Last October I started looking into purchasing a bandwidth management package for the College.   The goal was to provide better monitoring and control of the College's Internet bandwidth.  There were a lot of systems to choose from, but each had certain "fatal defects" that made it difficult to integrate into the campus network.  Here are a few of the more serious issues, and details on each:
 
Expense Many systems were very expensive and required dedicated equipment, raising the overall cost even further, often to greater than $10,000.  For the capabilities I required, this was prohibitive. 
Single Point
Of Failure
All of the systems were implemented as, more or less, a dedicated box placed between the users / in-house servers and the Internet.  If the system were to fail, the users lose connectivity.  Similarly, a failure prevents external access to internal hosts.
Manageability With few exceptions, none of the systems were directory enabled, neither using LDAP nor NDS.  As a result. for the system to be aware of users I would have to reproduce all the existing 2700 user account I already have in NDS. 
IP Only Most of the systems operated as a very smart layer 3 device, e.g. a router, which can only deal with TCP/IP traffic.  If you use other protocols the product was useless.
IP Sharing
Issues
When using an IP sharing mechanism, such as the IP-IPX Gateway, the traffic shaping system sees only a single, very ravenous client, not the 200 workstations sharing the single IP address.  There is no way for the system to know that frame X is destined to workstation Y and so is completely ineffective in managing the bandwidth. 
Slow Some of the systems could only process T1 or 10Base-T speed traffic.  This is clearly not a "real world" situation any more as  typical backbone speeds of a LAN commonly exceed 100 Mbps.

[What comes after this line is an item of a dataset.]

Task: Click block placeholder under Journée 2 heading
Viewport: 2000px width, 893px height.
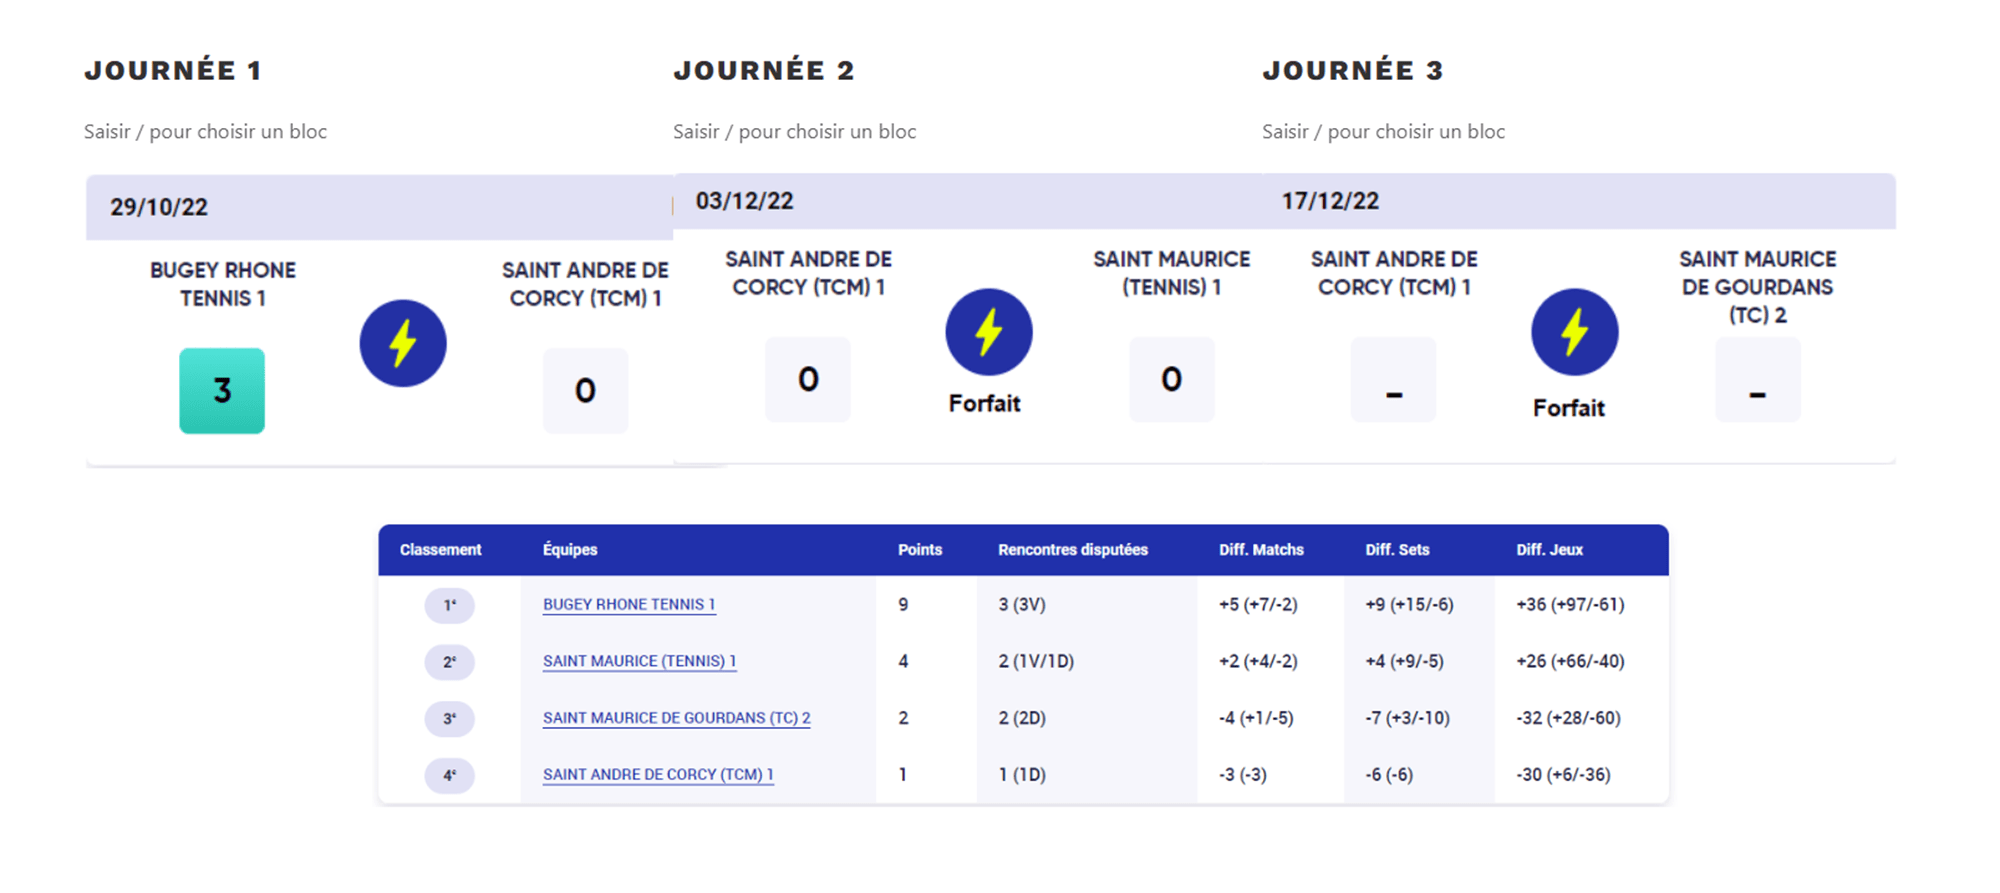Action: click(x=794, y=132)
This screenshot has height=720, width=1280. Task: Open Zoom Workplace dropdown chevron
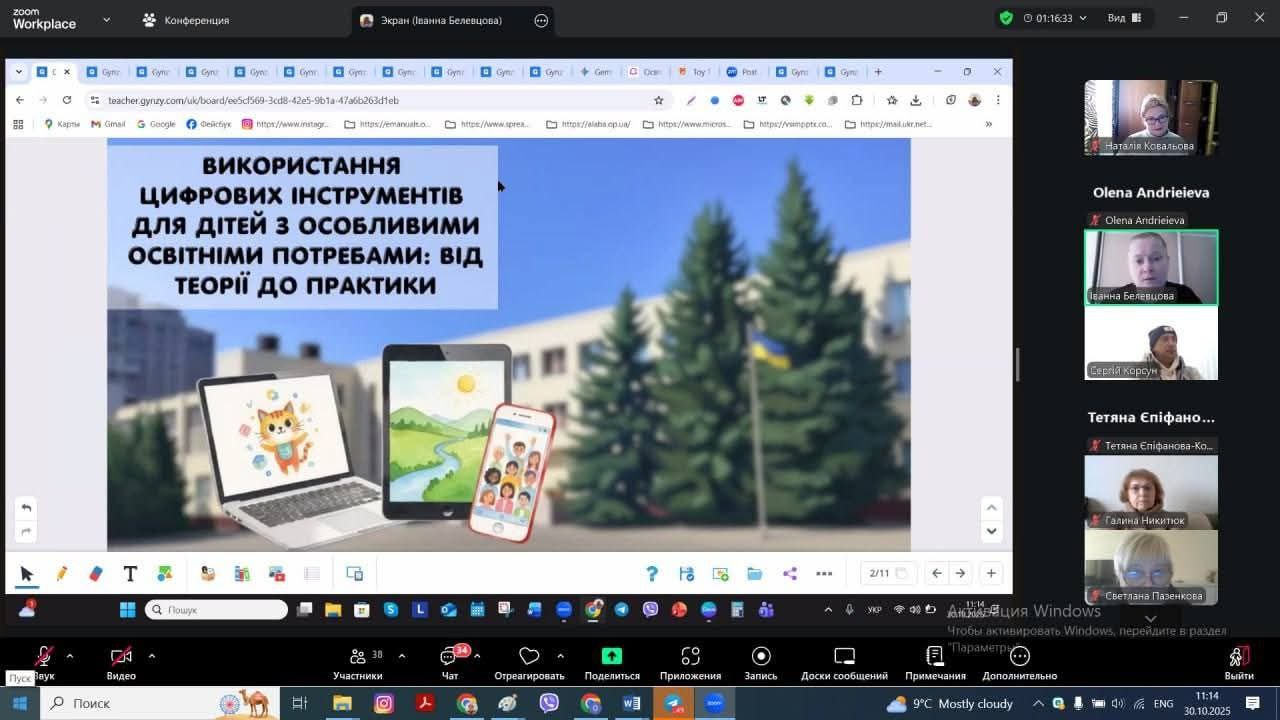[x=107, y=19]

Frustration Is The Mother Of Invention

After looking at about 5 products I got disgusted, after looking at another 5 I got angry.  The basic functionality I needed to reign in rampant IP-IPX gateway usage was nothing tremendously fantastic...  but lacking in each one! 

For several years I had been writing NLM's as a hobby. It "seemed" that it might be possible to write an NLM that managed the bandwidth passing though the server as well as traffic generated by it.  There were, however, several great technical challenges to getting this to work.

Paydirt

I "haven't quit my a day job," so the development effort has been rather limited by "free time" available at night.  The good news, sort of, is that I have insomnia frequently.  So instead of watching Gilligan's Island reruns I get busy with the compiler. 

After about two months I had some decent code that implemented some very rudimentary functionality - though pretty limited and in a very large test harness.  But this original code, which evolved into the Traffic Shaping Engine, the TSE, provides much of the functionality required.  The rest of the time has been devoted to expanding the ability to control and configure the TSE.

The core code of the TSE that interacts with the OS to intercept network traffic has remained pretty much unchanged since January and has been operating at 500 to 1000 frames a second on test servers continuously since then.  Two of these servers had over 140 days of up time each,  running the code until a power outage rebooted them.  I have also stress tested the code by pumping over 5000 frames a second through it - with only a 10% cpu load!  So far the TSE code had processed over 20 billion frames in the test bed without a problem.